■ What to work on
The line that holds "The height and width of the screenshot is (616, 652)." marks the start. Return it and each following line through the end of the data, unchanged.

Stored data entries
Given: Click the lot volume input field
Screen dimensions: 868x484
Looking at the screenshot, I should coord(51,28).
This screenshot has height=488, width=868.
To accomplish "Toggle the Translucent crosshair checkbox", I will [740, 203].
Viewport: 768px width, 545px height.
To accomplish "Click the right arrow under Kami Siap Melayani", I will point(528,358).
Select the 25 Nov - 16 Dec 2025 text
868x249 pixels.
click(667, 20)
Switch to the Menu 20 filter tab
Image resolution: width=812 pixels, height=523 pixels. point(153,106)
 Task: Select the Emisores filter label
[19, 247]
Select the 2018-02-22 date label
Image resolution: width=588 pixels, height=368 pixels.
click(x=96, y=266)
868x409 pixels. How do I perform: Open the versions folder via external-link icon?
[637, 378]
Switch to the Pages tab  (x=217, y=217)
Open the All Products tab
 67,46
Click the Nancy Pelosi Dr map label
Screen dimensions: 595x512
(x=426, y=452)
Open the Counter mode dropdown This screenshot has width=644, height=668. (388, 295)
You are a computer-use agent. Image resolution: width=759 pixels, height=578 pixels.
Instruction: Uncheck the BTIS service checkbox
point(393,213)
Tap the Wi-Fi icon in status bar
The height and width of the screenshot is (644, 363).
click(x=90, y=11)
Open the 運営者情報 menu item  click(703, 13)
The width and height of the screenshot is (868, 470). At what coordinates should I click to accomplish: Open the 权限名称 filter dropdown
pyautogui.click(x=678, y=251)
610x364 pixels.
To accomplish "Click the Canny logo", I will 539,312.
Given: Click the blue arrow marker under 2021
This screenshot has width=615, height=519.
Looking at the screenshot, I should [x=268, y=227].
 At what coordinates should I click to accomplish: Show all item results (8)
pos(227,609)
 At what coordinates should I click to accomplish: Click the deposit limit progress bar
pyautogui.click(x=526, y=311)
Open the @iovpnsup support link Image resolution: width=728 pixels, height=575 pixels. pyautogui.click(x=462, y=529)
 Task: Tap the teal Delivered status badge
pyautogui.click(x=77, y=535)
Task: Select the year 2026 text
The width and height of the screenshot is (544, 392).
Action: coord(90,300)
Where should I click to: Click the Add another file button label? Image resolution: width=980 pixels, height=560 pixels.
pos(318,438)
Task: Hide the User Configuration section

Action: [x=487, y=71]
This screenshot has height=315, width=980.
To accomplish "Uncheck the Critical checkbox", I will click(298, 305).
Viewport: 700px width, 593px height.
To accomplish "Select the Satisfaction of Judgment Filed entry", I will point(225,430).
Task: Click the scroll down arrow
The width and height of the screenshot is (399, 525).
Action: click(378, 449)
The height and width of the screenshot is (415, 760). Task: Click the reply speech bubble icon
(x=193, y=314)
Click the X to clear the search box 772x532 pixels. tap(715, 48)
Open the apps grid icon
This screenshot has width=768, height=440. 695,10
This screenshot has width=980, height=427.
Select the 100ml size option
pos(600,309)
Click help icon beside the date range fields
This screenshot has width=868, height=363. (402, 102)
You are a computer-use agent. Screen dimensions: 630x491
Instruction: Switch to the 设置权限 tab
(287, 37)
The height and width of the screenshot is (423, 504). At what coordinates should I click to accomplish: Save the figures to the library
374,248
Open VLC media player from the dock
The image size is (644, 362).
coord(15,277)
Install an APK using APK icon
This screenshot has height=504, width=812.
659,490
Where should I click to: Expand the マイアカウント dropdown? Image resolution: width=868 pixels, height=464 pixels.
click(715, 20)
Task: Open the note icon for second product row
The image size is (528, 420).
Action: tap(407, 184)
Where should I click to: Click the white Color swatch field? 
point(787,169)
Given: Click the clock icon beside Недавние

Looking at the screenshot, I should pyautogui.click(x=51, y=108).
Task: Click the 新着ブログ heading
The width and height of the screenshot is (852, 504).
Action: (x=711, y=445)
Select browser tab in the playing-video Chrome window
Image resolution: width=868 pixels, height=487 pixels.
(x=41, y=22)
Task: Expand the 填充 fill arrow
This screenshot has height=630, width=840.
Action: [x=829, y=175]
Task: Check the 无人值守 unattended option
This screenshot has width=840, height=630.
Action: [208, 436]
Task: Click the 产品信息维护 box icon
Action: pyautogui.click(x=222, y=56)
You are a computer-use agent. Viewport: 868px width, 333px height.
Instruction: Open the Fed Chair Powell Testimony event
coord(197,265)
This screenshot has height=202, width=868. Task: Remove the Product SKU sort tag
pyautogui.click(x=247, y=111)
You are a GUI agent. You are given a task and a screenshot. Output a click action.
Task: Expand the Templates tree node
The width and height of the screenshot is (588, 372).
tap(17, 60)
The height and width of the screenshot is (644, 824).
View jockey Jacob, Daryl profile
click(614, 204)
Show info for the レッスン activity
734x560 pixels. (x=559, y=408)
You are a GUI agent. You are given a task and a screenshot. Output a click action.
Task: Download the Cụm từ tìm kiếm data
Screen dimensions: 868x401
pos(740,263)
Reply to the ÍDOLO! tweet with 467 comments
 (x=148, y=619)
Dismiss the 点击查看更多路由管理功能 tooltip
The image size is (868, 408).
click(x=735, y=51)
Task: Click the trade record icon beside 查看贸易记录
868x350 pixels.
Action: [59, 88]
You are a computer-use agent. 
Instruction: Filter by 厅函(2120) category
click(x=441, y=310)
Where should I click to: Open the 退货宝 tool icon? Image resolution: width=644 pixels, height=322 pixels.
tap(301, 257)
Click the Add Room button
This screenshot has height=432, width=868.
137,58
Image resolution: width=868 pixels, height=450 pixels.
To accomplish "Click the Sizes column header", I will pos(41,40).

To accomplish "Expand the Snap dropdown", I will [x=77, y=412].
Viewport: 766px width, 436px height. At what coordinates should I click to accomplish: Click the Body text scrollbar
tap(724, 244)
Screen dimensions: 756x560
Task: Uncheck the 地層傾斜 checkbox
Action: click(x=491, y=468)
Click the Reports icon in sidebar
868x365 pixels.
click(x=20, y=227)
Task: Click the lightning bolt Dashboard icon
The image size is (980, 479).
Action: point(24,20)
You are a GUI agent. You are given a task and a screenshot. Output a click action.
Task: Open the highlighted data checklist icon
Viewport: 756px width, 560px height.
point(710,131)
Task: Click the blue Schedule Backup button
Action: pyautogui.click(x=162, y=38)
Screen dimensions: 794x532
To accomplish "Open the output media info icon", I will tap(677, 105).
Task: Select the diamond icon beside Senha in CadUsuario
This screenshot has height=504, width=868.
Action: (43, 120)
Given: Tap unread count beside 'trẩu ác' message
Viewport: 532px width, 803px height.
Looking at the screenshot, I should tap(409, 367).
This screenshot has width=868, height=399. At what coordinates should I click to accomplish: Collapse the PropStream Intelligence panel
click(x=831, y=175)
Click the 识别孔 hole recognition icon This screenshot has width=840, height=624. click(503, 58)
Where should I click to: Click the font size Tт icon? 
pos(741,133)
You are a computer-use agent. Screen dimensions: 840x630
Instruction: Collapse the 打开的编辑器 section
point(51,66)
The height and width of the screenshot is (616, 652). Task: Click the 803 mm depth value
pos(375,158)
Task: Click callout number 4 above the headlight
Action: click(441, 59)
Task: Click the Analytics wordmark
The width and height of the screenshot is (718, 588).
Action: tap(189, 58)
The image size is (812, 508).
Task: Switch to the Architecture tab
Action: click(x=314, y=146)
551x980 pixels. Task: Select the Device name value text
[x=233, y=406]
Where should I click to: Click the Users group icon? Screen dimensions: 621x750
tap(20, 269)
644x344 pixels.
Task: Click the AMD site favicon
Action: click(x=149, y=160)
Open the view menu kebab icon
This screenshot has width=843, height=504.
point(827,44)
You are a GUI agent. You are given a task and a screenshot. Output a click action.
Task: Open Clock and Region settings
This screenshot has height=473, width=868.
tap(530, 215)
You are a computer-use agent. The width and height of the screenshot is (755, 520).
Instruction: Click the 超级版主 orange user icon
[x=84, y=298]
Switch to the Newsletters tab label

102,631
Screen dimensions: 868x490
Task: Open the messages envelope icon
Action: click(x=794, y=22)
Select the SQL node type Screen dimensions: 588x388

■ Response area
The height and width of the screenshot is (616, 652). Task: Click the 803 mm depth value
pos(375,158)
Task: Click callout number 4 above the headlight
Action: click(441, 59)
Task: Click the Analytics wordmark
The width and height of the screenshot is (718, 588).
Action: tap(189, 58)
The image size is (812, 508).
Task: Switch to the Architecture tab
Action: click(x=314, y=146)
551x980 pixels. Task: Select the Device name value text
[x=233, y=406]
Where should I click to: Click the Users group icon? Screen dimensions: 621x750
tap(20, 269)
644x344 pixels.
Task: Click the AMD site favicon
Action: click(x=149, y=160)
Open the view menu kebab icon
This screenshot has width=843, height=504.
point(827,44)
You are a GUI agent. You are given a task and a screenshot. Output a click action.
Task: Open Clock and Region settings
This screenshot has height=473, width=868.
tap(530, 215)
You are a computer-use agent. The width and height of the screenshot is (755, 520).
Instruction: Click the 超级版主 orange user icon
[x=84, y=298]
Switch to the Newsletters tab label

102,631
Screen dimensions: 868x490
Task: Open the messages envelope icon
Action: click(x=794, y=22)
Select the SQL node type Screen dimensions: 588x388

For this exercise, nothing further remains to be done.